--- Supplied material ---
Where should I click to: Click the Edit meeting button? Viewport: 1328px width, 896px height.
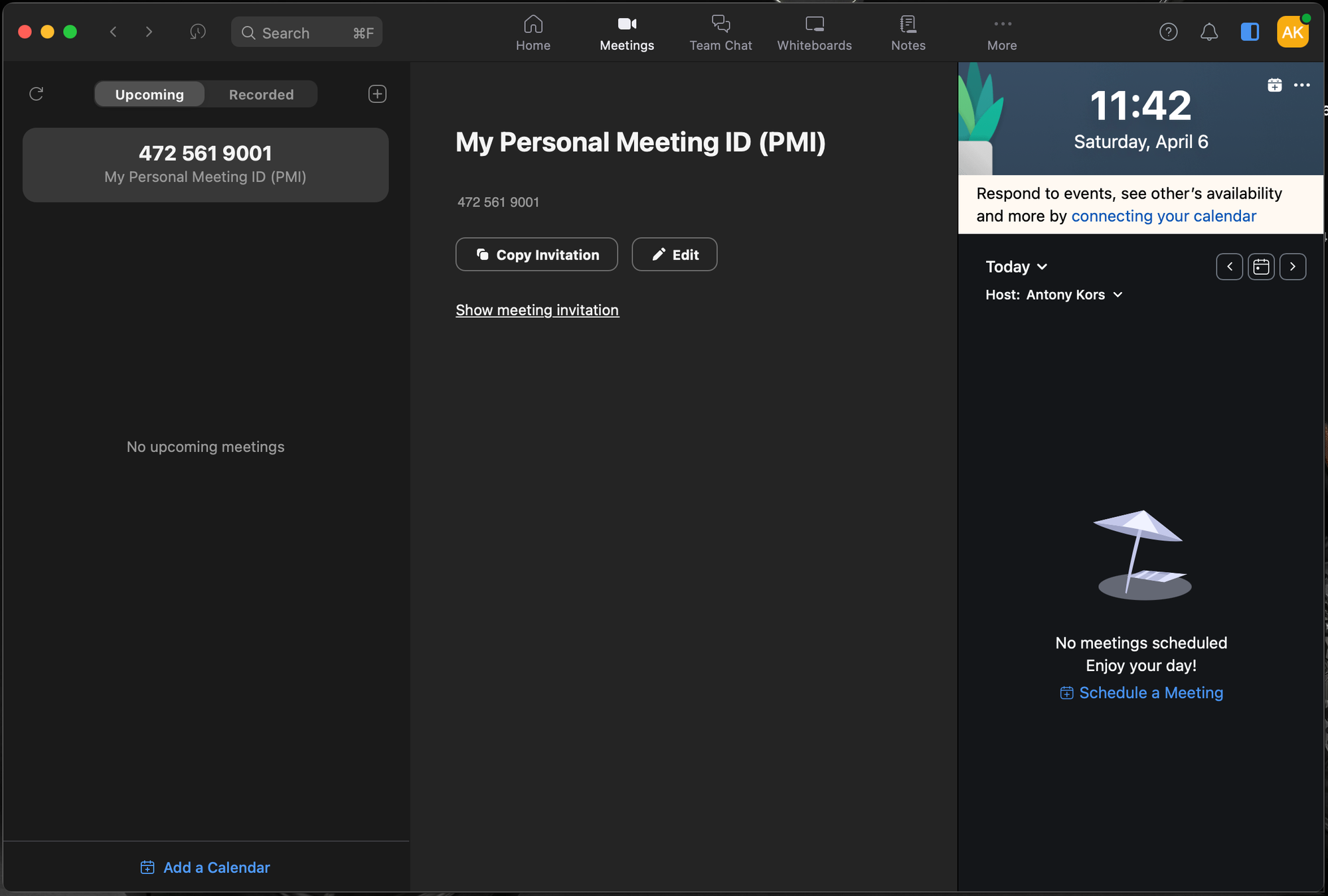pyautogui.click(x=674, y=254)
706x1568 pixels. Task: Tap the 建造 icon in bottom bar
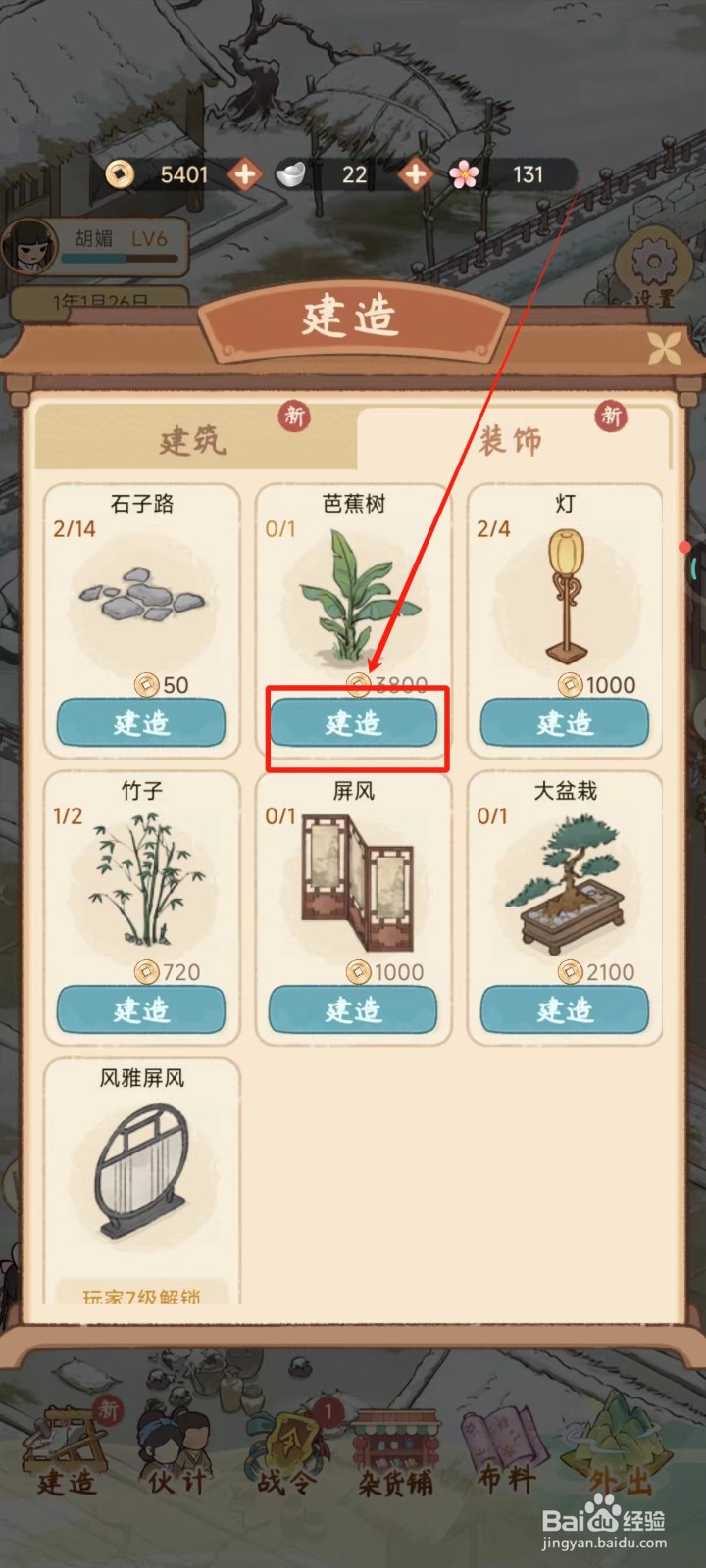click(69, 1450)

==

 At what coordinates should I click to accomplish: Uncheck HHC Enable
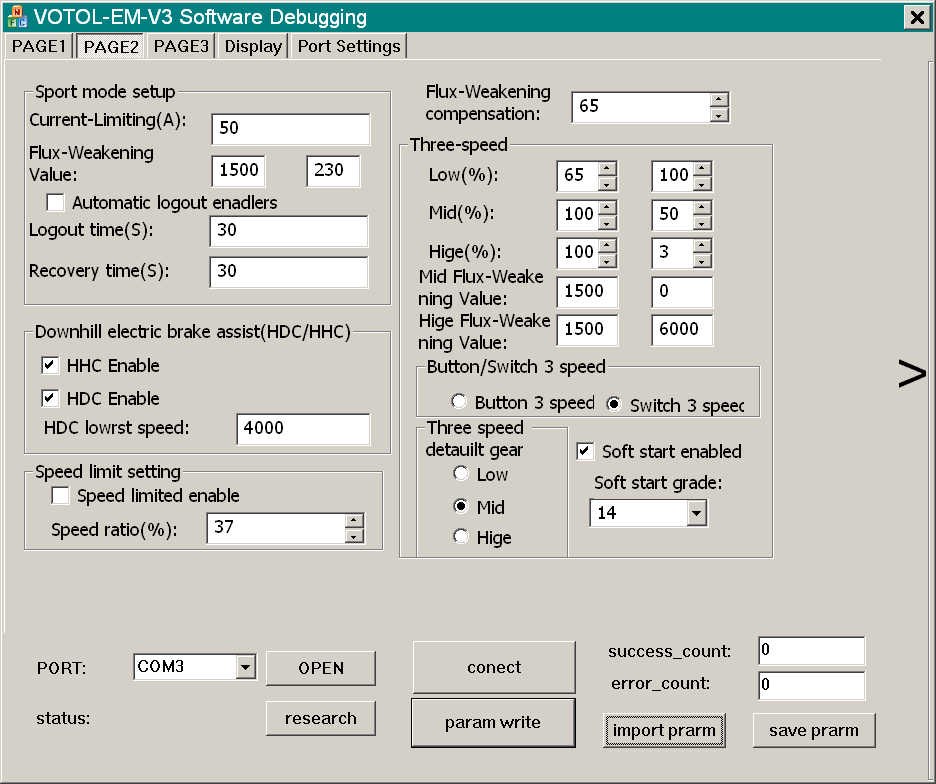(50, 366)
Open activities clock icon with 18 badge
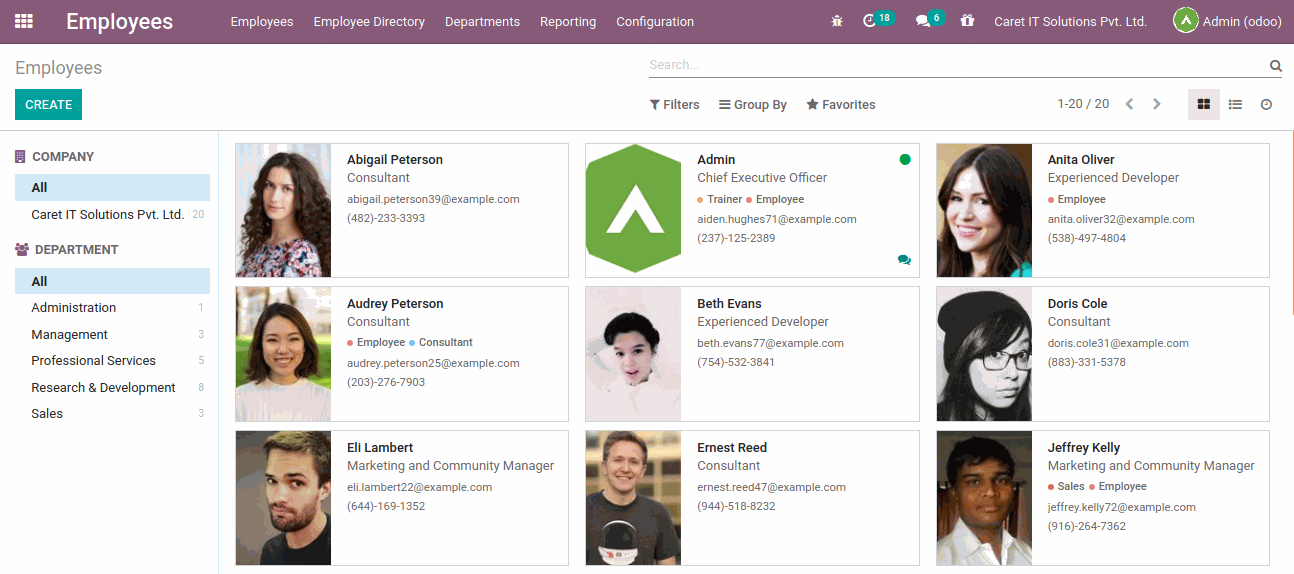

--- Try it ---
From the material above, reproduce only what runs from the line holding "At what coordinates" down to the line holding "Open activities clock icon with 18 badge", both included, pictures excluded.

--- Result below ---
 At what coordinates should I click to accomplish: Uncheck HHC Enable
(50, 366)
Open activities clock icon with 18 badge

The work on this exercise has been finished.